In case you haven’t heard, the Chicago Cubs made a faux pas the other day even bigger than their proposed Jumbotron. You see, they “accidentally” threw a bunch of Ron Santo memorabilia in the trash.
It’s been a banner year for my beloved Cubbies, and “banner” is the appropriate term here, considering that one of the Santo items they discarded was a banner as large as the dumpster it almost called home with “We’ll miss you, Ron!” plastered on it in humongous letters (see a picture of it here).
Accident? Please tell me how something that large and obviously Santo-esque just “accidentally” ended up in the dumpster out back? Either someone in the back office is wearing a pair of Harry Caray’s glasses and can’t see diddly, or this is a sad case of the Cubs organization disrespecting one of the greatest Cubs that ever lived.
Thankfully, Beth Murphy, owner of Murphy’s Bleachers Bar and – interestingly – the primary spokesperson for the rooftop owners association, saw Santo’s belongings while walking her dog and asked her bartenders to fish it out. She contacted the Santo family, who will claim the memorabilia this weekend.
In the spirit of preventing something this heinous from happening again, I offer the Cubs ten things they can do with Ron Santo’s stuff instead of tossing it in a dumpster:
- Look at it for more than 0.01 milliseconds before deciding you don’t want it.

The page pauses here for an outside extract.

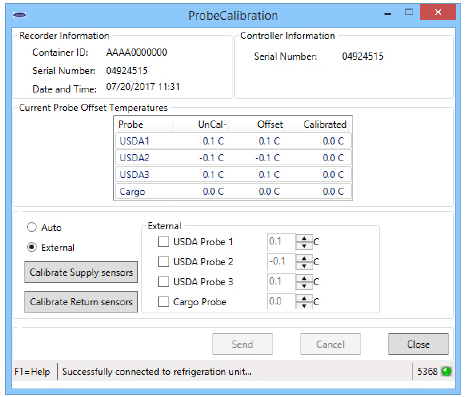Decrease Cargo Probe offset with down arrow
The width and height of the screenshot is (466, 397).
pos(304,305)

- If the number “10” appears on anything, spare a moment to investigate.
- If the words “Ron,” “Ronnie,” or “Santo” are visible anywhere on the item, set it down and count to – what else – ten.
- Once you’ve determined you indeed have Ron Santo memorabilia, treat it with respect.
- Reflect on the kind of player and person Ron Santo was and what your very, very young up-and-comers can learn from his life story by enjoying items like this.
- Consider giving it to his family.
- Consider displaying it at Wrigley Field where Cubs fans can enjoy it.
- Consider donating it to Ron Santo’s favorite charity, the Juvenile Diabetes Research Foundation.
- Consider donating it to the National Baseball Hall of Fame and Museum.
- If you are still undecided about whether to toss items that celebrate one of your most beloved heroes, please do three heel clicks and reassess your values.